╭─ Exercise material

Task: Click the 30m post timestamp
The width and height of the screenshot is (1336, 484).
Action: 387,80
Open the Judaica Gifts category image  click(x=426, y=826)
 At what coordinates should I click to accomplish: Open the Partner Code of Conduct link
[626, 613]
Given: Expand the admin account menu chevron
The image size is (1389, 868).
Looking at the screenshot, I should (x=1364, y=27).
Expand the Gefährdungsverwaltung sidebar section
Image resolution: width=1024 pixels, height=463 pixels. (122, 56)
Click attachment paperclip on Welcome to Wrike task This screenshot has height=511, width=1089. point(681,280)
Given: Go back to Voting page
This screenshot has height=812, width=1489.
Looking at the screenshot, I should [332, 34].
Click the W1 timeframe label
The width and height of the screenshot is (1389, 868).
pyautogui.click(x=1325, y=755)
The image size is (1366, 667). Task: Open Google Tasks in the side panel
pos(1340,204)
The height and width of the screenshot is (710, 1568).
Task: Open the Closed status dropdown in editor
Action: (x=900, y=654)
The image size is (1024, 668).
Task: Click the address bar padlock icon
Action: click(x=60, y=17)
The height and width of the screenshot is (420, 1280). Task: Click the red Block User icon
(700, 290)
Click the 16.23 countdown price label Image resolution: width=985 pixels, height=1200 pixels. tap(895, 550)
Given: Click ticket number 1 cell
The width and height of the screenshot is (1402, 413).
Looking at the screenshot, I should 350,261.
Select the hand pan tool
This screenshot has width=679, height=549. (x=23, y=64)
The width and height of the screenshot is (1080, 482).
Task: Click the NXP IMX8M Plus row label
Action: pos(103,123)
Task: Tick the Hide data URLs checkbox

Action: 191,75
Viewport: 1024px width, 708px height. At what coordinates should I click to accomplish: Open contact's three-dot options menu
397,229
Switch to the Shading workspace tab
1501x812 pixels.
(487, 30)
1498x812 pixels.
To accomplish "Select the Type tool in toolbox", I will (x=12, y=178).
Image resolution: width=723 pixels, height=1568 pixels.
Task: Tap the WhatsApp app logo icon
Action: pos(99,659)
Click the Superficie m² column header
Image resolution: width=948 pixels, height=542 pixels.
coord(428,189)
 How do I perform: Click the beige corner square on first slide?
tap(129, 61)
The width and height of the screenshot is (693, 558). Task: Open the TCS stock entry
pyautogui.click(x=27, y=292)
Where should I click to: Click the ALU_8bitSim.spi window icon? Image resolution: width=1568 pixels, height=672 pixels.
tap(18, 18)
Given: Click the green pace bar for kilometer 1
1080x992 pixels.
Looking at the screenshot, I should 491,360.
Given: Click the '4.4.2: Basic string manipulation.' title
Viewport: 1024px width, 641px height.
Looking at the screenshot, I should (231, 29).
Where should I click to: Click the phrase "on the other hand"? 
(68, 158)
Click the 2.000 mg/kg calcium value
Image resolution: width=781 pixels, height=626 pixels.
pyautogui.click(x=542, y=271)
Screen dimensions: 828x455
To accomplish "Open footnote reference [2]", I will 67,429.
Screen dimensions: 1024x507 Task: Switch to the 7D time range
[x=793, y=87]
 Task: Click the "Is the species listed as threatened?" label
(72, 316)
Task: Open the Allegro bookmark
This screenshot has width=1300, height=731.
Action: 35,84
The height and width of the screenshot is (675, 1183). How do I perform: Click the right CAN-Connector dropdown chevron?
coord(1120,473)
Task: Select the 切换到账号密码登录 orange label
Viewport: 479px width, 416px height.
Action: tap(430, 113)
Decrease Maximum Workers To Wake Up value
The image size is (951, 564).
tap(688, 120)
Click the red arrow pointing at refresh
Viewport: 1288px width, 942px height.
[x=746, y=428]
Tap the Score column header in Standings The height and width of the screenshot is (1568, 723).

╰─

Return each line of the data that contains the string "Given".

_Written answer_:
Given: Expand the admin account menu chevron
Given: Go back to Voting page
Given: Click ticket number 1 cell
Given: Click the green pace bar for kilometer 1
Given: Click the '4.4.2: Basic string manipulation.' title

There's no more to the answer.